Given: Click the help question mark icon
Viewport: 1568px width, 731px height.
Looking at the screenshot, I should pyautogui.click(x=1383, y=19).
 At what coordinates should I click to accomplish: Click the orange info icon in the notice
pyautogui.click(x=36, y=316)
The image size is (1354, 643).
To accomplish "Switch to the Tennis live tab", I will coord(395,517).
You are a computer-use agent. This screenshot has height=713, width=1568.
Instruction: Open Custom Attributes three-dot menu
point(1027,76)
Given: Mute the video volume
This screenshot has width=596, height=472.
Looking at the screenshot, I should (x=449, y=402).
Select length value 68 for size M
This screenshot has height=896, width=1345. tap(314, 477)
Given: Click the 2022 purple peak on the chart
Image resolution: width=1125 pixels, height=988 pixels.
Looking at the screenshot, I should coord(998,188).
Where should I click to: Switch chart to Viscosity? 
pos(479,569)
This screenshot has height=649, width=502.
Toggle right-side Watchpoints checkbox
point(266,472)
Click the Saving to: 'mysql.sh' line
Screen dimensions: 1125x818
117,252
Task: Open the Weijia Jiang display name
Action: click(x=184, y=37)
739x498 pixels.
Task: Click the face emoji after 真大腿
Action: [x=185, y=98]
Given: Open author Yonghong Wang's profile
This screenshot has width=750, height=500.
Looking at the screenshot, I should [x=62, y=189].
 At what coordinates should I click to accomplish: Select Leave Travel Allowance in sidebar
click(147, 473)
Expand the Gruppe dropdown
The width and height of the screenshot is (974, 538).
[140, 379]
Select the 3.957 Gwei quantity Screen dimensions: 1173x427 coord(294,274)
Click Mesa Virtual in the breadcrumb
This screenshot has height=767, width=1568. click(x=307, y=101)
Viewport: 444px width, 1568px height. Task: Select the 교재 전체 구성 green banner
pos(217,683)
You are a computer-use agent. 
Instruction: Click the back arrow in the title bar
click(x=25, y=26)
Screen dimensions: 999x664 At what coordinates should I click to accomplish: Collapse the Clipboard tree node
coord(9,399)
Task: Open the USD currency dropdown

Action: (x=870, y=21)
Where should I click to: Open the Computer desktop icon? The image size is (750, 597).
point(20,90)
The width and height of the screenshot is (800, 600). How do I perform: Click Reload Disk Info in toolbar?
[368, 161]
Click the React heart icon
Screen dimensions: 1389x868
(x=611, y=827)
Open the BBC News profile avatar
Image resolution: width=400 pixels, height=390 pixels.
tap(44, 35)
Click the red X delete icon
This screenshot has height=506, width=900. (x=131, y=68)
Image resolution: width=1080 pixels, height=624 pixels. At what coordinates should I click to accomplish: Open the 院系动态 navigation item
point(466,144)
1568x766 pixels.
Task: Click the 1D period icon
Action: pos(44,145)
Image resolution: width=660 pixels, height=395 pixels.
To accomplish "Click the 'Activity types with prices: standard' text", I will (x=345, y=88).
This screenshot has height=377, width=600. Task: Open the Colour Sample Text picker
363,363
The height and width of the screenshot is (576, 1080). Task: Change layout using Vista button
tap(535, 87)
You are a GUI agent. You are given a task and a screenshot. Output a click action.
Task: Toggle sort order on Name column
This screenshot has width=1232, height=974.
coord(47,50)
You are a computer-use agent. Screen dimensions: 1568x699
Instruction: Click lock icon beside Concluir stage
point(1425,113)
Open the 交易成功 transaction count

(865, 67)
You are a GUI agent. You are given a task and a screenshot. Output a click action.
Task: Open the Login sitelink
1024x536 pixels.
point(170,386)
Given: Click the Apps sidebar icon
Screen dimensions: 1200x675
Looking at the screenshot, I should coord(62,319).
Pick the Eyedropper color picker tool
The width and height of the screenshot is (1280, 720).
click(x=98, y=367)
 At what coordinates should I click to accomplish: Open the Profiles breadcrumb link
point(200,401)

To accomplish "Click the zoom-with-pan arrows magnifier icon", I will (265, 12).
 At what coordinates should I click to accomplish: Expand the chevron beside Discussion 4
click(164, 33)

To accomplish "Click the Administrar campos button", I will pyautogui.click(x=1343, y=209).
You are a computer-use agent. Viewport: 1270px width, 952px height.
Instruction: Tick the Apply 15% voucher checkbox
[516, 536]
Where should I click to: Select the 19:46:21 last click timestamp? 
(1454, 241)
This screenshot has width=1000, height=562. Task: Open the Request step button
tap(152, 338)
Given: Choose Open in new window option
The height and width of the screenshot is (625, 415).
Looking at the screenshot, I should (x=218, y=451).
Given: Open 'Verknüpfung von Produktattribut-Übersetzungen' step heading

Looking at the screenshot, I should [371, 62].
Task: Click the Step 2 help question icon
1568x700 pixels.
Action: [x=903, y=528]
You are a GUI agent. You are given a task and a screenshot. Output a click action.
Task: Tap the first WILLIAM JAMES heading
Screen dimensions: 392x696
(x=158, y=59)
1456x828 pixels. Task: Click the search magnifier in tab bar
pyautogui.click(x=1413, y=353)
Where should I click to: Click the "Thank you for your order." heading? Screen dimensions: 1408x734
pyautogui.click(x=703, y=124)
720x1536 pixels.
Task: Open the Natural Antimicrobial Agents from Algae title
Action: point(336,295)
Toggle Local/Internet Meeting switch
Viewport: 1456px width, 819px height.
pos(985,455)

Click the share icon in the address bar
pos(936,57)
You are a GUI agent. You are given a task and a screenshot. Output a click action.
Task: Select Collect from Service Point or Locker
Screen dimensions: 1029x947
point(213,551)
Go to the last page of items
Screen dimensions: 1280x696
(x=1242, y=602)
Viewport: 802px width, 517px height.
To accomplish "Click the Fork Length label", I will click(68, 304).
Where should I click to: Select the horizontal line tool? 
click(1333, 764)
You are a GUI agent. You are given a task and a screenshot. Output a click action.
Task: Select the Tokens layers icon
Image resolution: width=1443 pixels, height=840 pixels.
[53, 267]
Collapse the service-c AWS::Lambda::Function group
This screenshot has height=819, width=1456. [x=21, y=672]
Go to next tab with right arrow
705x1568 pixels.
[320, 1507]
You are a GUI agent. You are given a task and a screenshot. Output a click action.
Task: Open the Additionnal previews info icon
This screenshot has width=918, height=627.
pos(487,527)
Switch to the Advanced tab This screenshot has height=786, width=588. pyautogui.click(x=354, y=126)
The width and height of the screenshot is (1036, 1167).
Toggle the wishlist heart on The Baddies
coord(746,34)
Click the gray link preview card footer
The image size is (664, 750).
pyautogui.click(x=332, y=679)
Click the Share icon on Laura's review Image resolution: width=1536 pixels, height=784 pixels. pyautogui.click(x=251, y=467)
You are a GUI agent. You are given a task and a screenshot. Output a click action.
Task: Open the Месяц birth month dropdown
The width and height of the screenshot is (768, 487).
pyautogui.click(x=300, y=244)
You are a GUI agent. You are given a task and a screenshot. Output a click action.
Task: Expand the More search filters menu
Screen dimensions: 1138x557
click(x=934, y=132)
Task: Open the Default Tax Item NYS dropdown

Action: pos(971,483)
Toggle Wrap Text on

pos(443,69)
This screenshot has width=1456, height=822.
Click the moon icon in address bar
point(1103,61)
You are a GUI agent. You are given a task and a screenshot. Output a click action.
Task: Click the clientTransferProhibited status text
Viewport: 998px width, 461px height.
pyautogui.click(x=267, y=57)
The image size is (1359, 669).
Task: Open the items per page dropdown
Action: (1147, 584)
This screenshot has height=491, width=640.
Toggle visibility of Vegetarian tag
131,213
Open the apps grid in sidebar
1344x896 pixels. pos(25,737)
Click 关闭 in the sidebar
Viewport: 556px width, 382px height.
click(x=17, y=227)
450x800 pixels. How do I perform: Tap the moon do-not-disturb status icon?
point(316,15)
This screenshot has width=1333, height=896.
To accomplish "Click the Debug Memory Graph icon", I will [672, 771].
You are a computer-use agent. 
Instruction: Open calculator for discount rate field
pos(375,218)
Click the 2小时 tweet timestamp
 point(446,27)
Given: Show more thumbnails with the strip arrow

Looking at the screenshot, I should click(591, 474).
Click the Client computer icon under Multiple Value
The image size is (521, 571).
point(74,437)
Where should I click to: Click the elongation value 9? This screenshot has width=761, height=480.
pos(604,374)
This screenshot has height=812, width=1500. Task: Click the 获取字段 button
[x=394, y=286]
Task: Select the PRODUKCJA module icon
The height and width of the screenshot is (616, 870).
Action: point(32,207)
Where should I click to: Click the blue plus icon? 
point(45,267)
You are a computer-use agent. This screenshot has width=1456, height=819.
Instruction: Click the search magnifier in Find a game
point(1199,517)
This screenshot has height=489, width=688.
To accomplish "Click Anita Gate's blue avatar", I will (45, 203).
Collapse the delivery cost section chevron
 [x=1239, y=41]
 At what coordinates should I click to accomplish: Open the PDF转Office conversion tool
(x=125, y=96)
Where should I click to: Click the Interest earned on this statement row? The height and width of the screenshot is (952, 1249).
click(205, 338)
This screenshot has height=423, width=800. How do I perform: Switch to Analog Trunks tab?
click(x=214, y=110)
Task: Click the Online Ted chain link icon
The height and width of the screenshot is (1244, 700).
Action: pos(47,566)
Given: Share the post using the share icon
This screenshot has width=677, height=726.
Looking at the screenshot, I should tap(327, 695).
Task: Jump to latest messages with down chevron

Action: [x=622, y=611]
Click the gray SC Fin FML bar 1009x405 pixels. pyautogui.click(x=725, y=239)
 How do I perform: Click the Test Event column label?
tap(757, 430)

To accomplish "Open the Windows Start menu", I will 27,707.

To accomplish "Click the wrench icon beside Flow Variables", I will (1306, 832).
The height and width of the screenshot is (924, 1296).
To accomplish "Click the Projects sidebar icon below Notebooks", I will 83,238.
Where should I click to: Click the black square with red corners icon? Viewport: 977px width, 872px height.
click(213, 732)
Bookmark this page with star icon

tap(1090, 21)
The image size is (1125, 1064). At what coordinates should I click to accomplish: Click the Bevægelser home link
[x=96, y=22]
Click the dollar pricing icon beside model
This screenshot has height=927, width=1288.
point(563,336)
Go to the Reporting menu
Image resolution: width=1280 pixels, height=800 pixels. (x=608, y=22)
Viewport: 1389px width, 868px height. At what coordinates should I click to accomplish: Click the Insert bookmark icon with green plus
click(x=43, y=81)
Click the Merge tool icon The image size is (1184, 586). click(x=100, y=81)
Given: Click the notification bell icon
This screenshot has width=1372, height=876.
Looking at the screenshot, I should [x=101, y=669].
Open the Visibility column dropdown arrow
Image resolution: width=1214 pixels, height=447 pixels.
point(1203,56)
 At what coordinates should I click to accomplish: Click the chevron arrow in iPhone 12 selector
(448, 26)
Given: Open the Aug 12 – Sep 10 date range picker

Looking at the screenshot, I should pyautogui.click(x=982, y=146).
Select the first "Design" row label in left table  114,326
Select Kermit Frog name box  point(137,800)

..............................

§ **CHALLENGE**: Convert the material into a Markdown table with the columns Row and Material line, starting with the line containing "This screenshot has width=1333, height=896." and going on through the line containing "Action: pos(47,566)". Leave out any blank lines.

§ **TASK ANSWER**:
| Row | Material line |
|---|---|
| 1 | This screenshot has width=1333, height=896. |
| 2 | To accomplish "Click the Debug Memory Graph icon", I will [672, 771]. |
| 3 | You are a computer-use agent.  |
| 4 | Instruction: Open calculator for discount rate field |
| 5 | pos(375,218) |
| 6 | Click the 2小时 tweet timestamp |
| 7 |  point(446,27) |
| 8 | Given: Show more thumbnails with the strip arrow |
| 9 | Looking at the screenshot, I should click(591, 474). |
| 10 | Click the Client computer icon under Multiple Value |
| 11 | The image size is (521, 571). |
| 12 | point(74,437) |
| 13 | Where should I click to: Click the elongation value 9? This screenshot has width=761, height=480. |
| 14 | pos(604,374) |
| 15 | This screenshot has height=812, width=1500. Task: Click the 获取字段 button |
| 16 | [x=394, y=286] |
| 17 | Task: Select the PRODUKCJA module icon |
| 18 | The height and width of the screenshot is (616, 870). |
| 19 | Action: point(32,207) |
| 20 | Where should I click to: Click the blue plus icon?  |
| 21 | point(45,267) |
| 22 | You are a computer-use agent. This screenshot has width=1456, height=819. |
| 23 | Instruction: Click the search magnifier in Find a game |
| 24 | point(1199,517) |
| 25 | This screenshot has height=489, width=688. |
| 26 | To accomplish "Click Anita Gate's blue avatar", I will (45, 203). |
| 27 | Collapse the delivery cost section chevron |
| 28 |  [x=1239, y=41] |
| 29 |  At what coordinates should I click to accomplish: Open the PDF转Office conversion tool |
| 30 | (x=125, y=96) |
| 31 | Where should I click to: Click the Interest earned on this statement row? The height and width of the screenshot is (952, 1249). |
| 32 | click(205, 338) |
| 33 | This screenshot has height=423, width=800. How do I perform: Switch to Analog Trunks tab? |
| 34 | click(x=214, y=110) |
| 35 | Task: Click the Online Ted chain link icon |
| 36 | The height and width of the screenshot is (1244, 700). |
| 37 | Action: pos(47,566) |